_GIVEN PROBLEM_
Write out everything in the passage about Elric below, from "Everything from the" down to "facade for everyone?)".

_PASSAGE TO READ_
But it helps to reflect on my own path, sometimes seeing in his thoughts and words moments that I myself endured, sometimes seeing new things that cast new illumination on old experiences and allows me to think again about things that may not have gotten fair shake.
Everything from the nature of God to the nature of truth to why people believe what is in their best interest over what is apparent, all is in for a go. He (Elric) is planning to take Philosophy next semester in high school (along with Gourmet Cooking, which I tell him he is only taking to meet girls). I sometimes marvel at his insights and wonder if I was that evolved at his age (I was considered pretty mature as a teenager, even if I was prone to the occasional lapse of reason (usually because of a pretty girl)…come to think of it, I haven’t changed that much, at least not to my own perceptions. Greyer, thicker and with a few well-earned lines, but there are times when I can feel myself as a 17 year old boy. I actually find that troubling as I was always lead to believe that there were levels of maturity beyond that, or is it all facade for everyone?)
I don’t know. I want to know. I need to know (for the next time that topic comes around and Elric looks to me for wisdom, or at least a good joke).
I’ve already explained to him my views on life, death, God, love, war, religion (not the same thing as God), politics and proper dating ettiquette. I hope I have instilled in him the knowledge that people who treat you badly are generally those who have a mistaken impression, and that he should be careful to avoid blaming people for their own ignorance in matters concerning him, or anything else for that matter.

_SUPPLIED MATERIAL_

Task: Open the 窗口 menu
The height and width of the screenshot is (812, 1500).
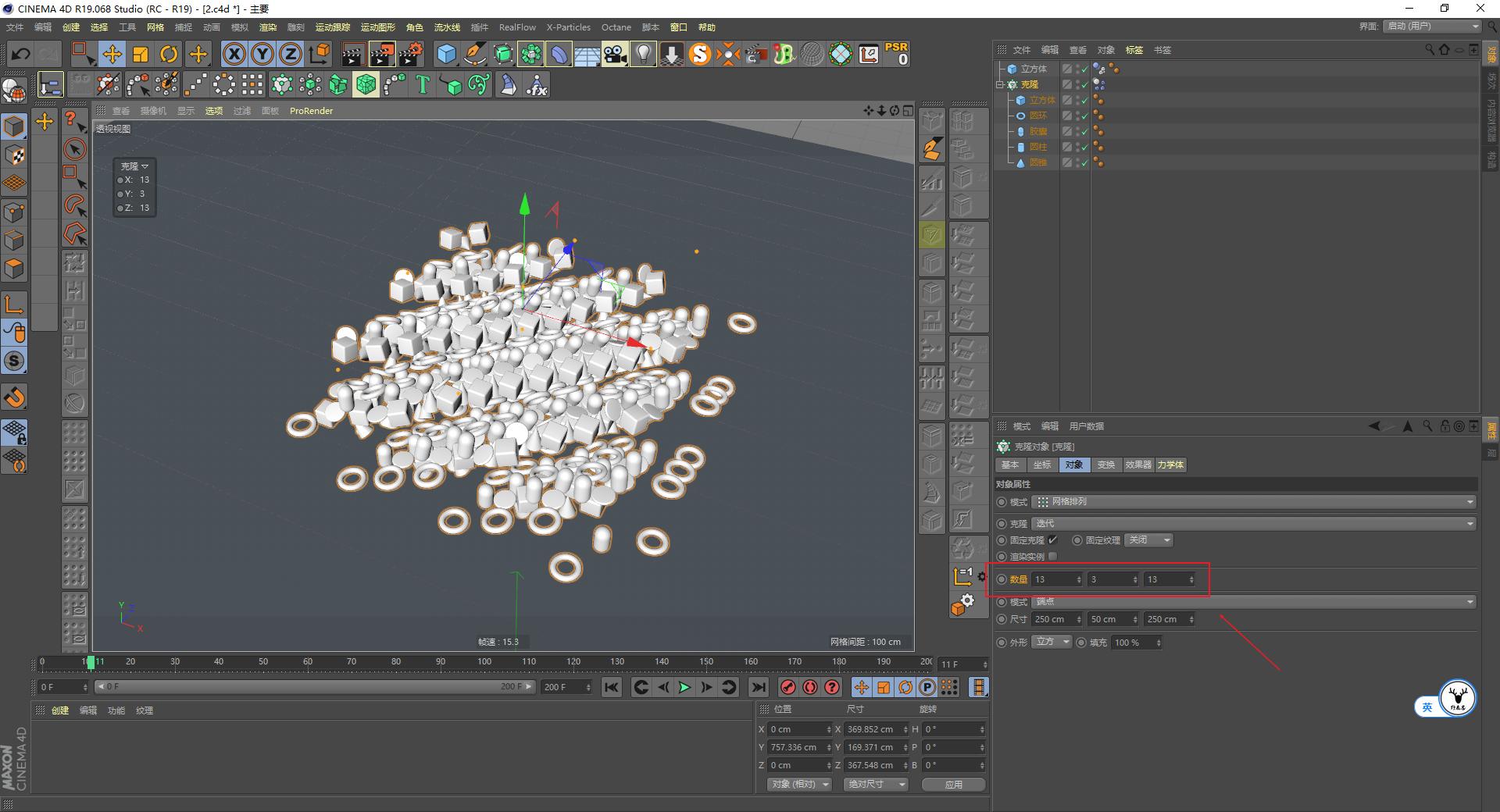Action: [x=679, y=27]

_EXPECTED OUTPUT_
Everything from the nature of God to the nature of truth to why people believe what is in their best interest over what is apparent, all is in for a go. He (Elric) is planning to take Philosophy next semester in high school (along with Gourmet Cooking, which I tell him he is only taking to meet girls). I sometimes marvel at his insights and wonder if I was that evolved at his age (I was considered pretty mature as a teenager, even if I was prone to the occasional lapse of reason (usually because of a pretty girl)…come to think of it, I haven’t changed that much, at least not to my own perceptions. Greyer, thicker and with a few well-earned lines, but there are times when I can feel myself as a 17 year old boy. I actually find that troubling as I was always lead to believe that there were levels of maturity beyond that, or is it all facade for everyone?)